Paper factory in Catawba, South Carolina

Catawba paper mill is a paper factory in Catawba, South Carolina part owned by a subsidiary of Kraft Group.

The mill's owners were fined $1.1 million by the Environmental Protection Agency in response to odours emitted from the plant.

== Description ==
Catawba paper mill is a paper factory located on a 1,800-acre site in Catawba, York County, South Carolina located approximately 5,000 feet from the Catawba River upstream of Chester, South Carolina.

It is owned by Kraft Group subsidiary New Indy LLC, sometimes known as New Indy Containerboard.

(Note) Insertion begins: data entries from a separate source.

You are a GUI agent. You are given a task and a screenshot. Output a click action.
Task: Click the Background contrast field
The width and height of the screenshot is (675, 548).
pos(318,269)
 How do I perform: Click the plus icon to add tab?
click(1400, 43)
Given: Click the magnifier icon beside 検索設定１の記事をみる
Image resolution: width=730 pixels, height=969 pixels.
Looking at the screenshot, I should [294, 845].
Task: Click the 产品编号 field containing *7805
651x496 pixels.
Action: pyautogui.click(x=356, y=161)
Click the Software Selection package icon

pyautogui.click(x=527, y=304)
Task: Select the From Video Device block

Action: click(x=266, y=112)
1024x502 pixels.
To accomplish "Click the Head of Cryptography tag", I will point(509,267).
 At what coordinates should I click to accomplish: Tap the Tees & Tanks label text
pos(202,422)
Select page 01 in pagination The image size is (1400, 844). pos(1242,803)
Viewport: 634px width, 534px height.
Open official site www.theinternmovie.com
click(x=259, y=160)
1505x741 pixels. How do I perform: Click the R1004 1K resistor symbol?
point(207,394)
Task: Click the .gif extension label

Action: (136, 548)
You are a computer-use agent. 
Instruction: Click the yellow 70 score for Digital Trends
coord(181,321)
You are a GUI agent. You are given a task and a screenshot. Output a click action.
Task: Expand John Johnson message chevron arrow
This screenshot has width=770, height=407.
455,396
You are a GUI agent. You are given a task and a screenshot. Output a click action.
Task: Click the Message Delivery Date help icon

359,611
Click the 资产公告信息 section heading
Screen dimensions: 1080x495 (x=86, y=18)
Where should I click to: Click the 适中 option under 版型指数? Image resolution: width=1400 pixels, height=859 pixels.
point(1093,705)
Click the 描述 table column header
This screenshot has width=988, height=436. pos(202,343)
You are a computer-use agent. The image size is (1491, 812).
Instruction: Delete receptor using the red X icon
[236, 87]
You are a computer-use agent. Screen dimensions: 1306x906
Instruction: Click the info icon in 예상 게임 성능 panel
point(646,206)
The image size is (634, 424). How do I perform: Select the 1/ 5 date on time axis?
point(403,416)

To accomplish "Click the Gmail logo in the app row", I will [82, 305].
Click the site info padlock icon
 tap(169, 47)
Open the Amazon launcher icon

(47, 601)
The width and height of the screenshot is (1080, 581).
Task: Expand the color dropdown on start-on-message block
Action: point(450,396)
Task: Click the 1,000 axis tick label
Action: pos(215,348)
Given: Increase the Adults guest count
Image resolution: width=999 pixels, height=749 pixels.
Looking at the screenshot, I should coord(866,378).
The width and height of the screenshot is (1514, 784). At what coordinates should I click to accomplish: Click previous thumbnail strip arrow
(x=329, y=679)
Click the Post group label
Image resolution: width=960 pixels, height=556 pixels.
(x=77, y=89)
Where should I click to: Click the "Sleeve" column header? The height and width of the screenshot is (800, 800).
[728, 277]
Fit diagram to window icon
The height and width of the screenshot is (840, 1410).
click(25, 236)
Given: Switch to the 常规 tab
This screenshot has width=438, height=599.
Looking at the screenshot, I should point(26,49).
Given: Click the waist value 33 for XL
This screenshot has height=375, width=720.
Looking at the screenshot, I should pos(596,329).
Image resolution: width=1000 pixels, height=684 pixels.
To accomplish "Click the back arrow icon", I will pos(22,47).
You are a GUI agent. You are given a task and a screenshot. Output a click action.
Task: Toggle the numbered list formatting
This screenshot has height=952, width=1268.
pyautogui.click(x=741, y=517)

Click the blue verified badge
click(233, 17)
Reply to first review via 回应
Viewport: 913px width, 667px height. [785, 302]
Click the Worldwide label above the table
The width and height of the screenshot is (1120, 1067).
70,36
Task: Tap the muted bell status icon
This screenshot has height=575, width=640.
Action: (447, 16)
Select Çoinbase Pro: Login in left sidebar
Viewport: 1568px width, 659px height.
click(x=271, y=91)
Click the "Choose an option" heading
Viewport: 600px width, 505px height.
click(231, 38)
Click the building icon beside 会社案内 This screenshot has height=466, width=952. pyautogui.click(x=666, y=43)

Wastewater from the mill flows through the mill's Aeration Stabilization Basin and an Equalization Basin, both designed to reduce the emission of hydrogen sulfide from the mill.

The site 94,000 square foot factory employs 450 people.

== History ==
The mill was built in 1959. Prior to New Indy buying the mill, it was owned by Bowater.' Schwarz Partners and New Indy purchased the site from (Bowater's successor) Resolute Forest Products in 2019 and switched activities away from bleached paper towards unbleached pulp.'

In 2020, the mill's owners were the subject of litigation by residents suing for damages they linked to odors from the plant. Local residents claimed that the mill's emission caused headaches, nose bleeds, and nausea. By 2021, over 30,000 public complaints had been made about the smells from the mill.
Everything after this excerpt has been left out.